As the result of overgrown tree roots combined with lack of upkeep, the condition of the sidewalk has been referred to as choppy and uneven by students.
“Since the roots have grown into it, it’s very mountainous,” Schweizer said. “There’s like a suggestion of a sidewalk.”
Hammel said the city previously had a sidewalk program in place for a few years that ended around 2012 due to lack of funding. The assessment program used involved the city acting as a bank, using taxes up front to fix sidewalks a block at a time. There are current plans to restart the program this spring.
The city hasn’t selected the locations for repair, but Hammel said that the focus is typically elementary school areas where there are lots of walkers and small children. Another determining factor in choosing blocks is any future major street projects.
According to Hammel, sidewalks are always included with these types of projects due to replacement of water pipes and other various alterations, so it’s economical to avoid repairing sidewalk blocks that are slated for construction.
Hammel said that the city tries to understand residents’ financial situation while keeping in mind the welfare of the town.
“The average price is $1,500 to replace a sidewalk, which is just too much for many Hillsdale residents,” Hammel said. “So we try to only regulate our authority when it’s necessary for safety.”
Hammel said that, despite the assistance program, the city of Hillsdale isn’t actually responsible to care for sidewalks. Although sidewalks are city property, it falls on the homeowner to maintain them.

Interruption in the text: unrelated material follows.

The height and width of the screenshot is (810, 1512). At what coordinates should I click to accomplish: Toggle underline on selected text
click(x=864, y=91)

“It’s like how you’re responsible to shovel your sidewalk,” Hammel said. “That’s maintaining it for yourself, even though we own it.”
Despite Hammel’s statements, there is still confusion.

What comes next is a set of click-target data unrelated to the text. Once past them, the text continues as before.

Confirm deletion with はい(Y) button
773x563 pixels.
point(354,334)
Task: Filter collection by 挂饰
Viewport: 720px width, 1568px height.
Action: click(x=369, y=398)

“It has always been my understanding that the city is responsible for this,” Miranda Parker, a Manning Street property landlord, said in an email. “The property owner is not allowed to tear up or add to the sidewalk or cement.”
Regardless of who is responsible, some students are already excited at the prospect of improved Manning walkways.
“I’m hardly awake in the morning and then having to dodge obstacles like the sidewalk makes it that much more dangerous,” Schweizer said. “I think everyone would really appreciate an actual sidewalk on Manning.”